Die Strategíegruppe des Rechenzentrums wies bereits im Winter 2021/2022 darauf hin, dass die für die Nutzer:innen des Rechenzentrums verbleibenden Flächen frühzeitig verbindlich abgesteckt werden müssen. Des Weiteren ist darauf zu achten, dass Festlegungen städtebaulicher Vorgaben und des Raumprogramms in wechselseitiger Abhängigkeit und unter Rücksichtnahme auf die Bestandsbauten und -nutzungen erfolgen.
„Das zu entwickelnde Raumprogramm sollte dem Ziel eines Ortes der Geschichte und der Demokratie entsprechen. Eine Festlegung einzelner Komponenten ist gegenwärtig verfrüht, weil damit ggfs. Sachzwänge produziert werden, welche die nun gefundene Gesamtkonzeption gefährden. Das Kunst- und Kreativhaus Rechenzentrum ist ein dynamischer, sozialer Ort. Mit der Umstellung von einer Zwischennutzung zu einer langfristigen Nutzung und der damit einhergehenden behutsamen baulichen Sanierung andererseits wird sich das Haus weiterentwickeln und profilieren. Es schafft erneut dringend benötigten Platz für gemeinwohlorientierte Akteure aus den soziokreativen Bereichen der Stadtgesellschaft. Durch eine Neugestaltung der Erdgeschoss-Zone wird sich das Rechenzentrum verstärkt in den städtischen Raum und zu den benachbarten Nutzer:innen öffnen. Auch die Trägerschaft für den selbstverwalteten, gemeinnützigen Dauerbetrieb wird sich fortentwickeln, ggfs. unter Einbeziehung genossenschaftlicher Modelle.” – Zitat Stellungnahme der Strategiegruppe RZ
Im Hauptausschuss am 29.6.2022 kam es zu Irritationen, da der Kommunikationsvorstand der Stiftung Garnisonkirche zuvor gegenüber medial wirksam gesagt hatte, dass das Haus der Demokratie „nur ein Vorschlag” sei. Schließlich war am 30.04.2022 ein neuer Vorstand der Fördergesellschaft für den Wiederaufbau der Garnisonkirche (FWG) gewählt worden. In der FWG mehrten sich Stimmen für ein Kirchenschiff nach historischem Vorbild, die dem gesamten 4-Phasen-Prozess ablehnend gegenüberstehen.
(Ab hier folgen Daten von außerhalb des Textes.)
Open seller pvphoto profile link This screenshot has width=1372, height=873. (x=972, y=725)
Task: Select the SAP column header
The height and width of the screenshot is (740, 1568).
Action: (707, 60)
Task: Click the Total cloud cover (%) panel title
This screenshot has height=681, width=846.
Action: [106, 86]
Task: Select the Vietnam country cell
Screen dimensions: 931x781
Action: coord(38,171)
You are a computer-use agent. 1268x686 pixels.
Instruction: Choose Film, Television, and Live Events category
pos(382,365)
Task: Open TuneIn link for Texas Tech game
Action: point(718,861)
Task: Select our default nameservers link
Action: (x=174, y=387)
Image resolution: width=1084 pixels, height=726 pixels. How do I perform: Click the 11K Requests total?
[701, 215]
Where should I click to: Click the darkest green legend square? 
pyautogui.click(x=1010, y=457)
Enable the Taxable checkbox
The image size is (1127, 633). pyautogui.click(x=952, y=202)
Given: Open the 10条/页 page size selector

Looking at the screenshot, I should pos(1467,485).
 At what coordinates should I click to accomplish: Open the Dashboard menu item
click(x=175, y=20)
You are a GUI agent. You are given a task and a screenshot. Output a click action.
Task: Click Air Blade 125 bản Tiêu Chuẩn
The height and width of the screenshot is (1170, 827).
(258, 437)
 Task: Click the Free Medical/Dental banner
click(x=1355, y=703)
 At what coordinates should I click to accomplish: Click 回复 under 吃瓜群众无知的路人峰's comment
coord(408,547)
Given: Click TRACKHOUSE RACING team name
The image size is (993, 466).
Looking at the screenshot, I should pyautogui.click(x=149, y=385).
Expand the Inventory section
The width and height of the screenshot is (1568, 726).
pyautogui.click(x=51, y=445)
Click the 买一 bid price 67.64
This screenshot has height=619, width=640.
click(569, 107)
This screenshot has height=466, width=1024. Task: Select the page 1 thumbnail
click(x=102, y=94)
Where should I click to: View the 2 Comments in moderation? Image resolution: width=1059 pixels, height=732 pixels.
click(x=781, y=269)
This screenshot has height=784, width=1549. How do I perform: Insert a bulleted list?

Die Stadtverordnetenversammlung betonte, weiter hinter dem Projekt „Haus der Demokratie” zu stehen und auf das Rechtsgutachten zum Umgang mit dem entsprechenden Grundstück zu warten. Der Oberbürgermeister sagte zu, dass im September die Vorstufe zum Plenarsaal zur Einsicht bereit läge.